5

Выходящее во двор широкое окно было растворено настежь. Прохладный осенний воздух врывался в комнату, надувая занавеску.

Станок, за которым работал Шверер, стоял прямо против окна, но генерал не замечал холода. Ворот старой домашней тужурки из верблюжьей шерсти был расстегнут, и из него торчала жилистая шея, по которой время от времени, в такт глотательным движениям, пробегал большой острый кадык. Обшлага куртки были аккуратно завернуты – каждый ровно на два дюйма, чтобы не мешать движениям маленьких проворных рук, покрытых иссиня-красной, как на лапах замерзшего гусака, кожей. Кожа эта бугрилась от склеротических узлов на вздувшихся венах.

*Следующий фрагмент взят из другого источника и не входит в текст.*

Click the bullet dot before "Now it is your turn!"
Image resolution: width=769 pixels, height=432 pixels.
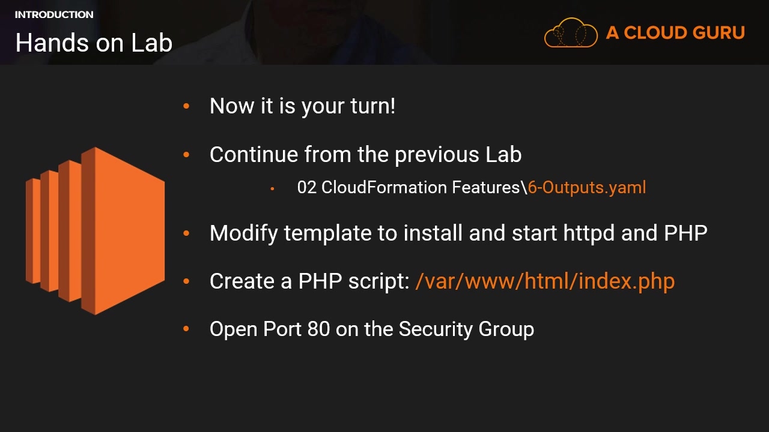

Брюки на Шверере были тоже старые, из тех, что уже неловко носить на людях. Лампасы возле карманов немного залоснились; сзади, там, где штанины касались шпор, они были тщательно подрублены, отчего стали в тех местах чуть короче. К тому же брюки были узкие – того фасона, на манер уланок, какого давно уже никто не носил.

Генерал был невысок ростом, узок в кости и сухопар. От седых, остриженных бобриком волос и седых бровей, кисточками, как у рыси, торчащих у висков, его розовое, выбритое до блеска лицо казалось красным. Сухие тонкие губы были плотно сжаты. Серые навыкате глаза внимательно щурились из-за очков.

Своей мохнатой желтой курткой, алыми лампасами на брюках, острым носом и маленькой головой на длинной шее Шверер напоминал злую красноногую птицу, нацелившуюся клюнуть то, что вертелось в патроне монотонно жужжащего станка.

Старик стоял, не сгибая спины, и, опершись мизинцем о супорт, сквозь лупу следил за острием резца.

Блестящая ниточка стружки, весело извиваясь, сбегала с вращающегося кусочка металла.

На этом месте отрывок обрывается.